A major technology company has introduced speculative decoding for its Gemma 4 LLMs, addressing the longstanding challenge of inference latency caused by memory-bandwidth limitations. This new release targets developers building applications that depend on low-latency AI outputs, such as chatbots, coding assistants, autonomous agents, and mobile applications that run entirely on-device.

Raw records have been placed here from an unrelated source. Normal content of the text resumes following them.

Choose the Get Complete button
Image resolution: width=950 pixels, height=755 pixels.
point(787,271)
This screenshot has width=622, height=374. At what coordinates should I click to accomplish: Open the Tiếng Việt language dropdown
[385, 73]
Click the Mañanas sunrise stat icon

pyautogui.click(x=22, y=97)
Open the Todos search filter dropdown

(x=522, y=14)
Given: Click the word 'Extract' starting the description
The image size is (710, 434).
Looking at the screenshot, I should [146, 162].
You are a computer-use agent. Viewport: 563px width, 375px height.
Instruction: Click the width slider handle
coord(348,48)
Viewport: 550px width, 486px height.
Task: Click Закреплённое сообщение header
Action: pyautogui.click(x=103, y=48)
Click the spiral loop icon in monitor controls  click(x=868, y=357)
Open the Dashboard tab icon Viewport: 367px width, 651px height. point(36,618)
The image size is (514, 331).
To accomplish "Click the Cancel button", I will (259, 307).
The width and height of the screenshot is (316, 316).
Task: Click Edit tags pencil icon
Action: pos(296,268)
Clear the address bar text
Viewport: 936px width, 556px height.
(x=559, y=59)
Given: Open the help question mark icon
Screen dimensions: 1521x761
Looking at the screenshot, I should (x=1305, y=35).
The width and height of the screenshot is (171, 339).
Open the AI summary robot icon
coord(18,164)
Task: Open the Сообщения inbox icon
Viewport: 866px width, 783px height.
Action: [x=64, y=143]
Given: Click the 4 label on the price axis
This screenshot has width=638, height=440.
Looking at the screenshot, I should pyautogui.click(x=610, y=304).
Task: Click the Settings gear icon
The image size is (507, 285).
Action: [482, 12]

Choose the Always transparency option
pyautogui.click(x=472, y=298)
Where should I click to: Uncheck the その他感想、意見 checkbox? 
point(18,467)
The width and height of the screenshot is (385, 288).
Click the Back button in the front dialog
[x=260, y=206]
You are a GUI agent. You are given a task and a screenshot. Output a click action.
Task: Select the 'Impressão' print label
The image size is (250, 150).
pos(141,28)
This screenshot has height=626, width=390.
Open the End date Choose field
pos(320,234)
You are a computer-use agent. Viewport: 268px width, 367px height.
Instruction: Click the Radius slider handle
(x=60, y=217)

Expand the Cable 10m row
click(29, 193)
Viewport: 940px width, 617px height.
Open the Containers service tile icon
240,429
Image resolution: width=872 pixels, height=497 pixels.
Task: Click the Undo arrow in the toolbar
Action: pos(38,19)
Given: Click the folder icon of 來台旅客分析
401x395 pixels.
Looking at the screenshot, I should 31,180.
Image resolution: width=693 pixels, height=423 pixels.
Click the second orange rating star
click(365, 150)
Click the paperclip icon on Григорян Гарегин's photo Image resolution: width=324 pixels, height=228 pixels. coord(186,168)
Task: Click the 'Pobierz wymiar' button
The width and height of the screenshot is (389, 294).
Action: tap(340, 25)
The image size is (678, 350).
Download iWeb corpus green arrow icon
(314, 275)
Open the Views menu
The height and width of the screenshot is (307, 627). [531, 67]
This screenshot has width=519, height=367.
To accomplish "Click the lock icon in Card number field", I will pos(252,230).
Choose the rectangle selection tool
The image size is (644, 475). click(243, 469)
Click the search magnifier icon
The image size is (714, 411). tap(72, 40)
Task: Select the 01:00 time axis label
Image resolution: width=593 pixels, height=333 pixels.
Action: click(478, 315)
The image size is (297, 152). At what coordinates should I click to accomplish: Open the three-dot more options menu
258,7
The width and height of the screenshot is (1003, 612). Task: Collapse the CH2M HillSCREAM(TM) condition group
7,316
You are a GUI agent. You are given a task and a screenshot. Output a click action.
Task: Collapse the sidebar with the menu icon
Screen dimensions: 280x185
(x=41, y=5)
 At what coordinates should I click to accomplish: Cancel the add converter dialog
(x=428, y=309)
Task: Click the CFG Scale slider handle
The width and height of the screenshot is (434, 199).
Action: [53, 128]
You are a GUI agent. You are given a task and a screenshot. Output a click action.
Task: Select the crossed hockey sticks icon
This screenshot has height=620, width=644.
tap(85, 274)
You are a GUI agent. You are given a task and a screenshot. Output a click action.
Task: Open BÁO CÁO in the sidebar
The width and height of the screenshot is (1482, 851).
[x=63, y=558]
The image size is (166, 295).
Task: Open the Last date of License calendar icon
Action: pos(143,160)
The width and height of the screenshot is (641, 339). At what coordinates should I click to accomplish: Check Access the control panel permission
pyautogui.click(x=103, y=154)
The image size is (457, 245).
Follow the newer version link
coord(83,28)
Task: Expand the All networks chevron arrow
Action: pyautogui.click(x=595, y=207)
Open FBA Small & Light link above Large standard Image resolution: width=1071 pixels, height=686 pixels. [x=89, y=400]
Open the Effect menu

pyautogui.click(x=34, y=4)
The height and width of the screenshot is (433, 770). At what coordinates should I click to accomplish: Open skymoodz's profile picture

— Google for Developers (@googledevs) May 5, 2026
Speculative decoding pairs a high-capacity main model, like Gemma 4 31B, with a lighter drafter model (MTP), enabling the system to draft several future tokens in advance. The main model then verifies these in parallel, allowing for the acceptance of an entire sequence in the time it would typically take to generate a single token.

This feature is available for developers using Gemma 4 models, including the 26B MoE and 31B Dense variants, and is supported on consumer GPUs and edge devices. The primary motivation is to reduce AI inference times, making advanced language models practical for resource-constrained environments while maintaining output quality.
Technically, developers benefit from faster local development and improved on-device performance, with no compromise in reasoning or accuracy since the draft is always checked by the main model. Early technical feedback highlights the substantial speed improvements for real-time applications and edge deployments, positioning the company as a leader in AI efficiency for both local and distributed computing environments.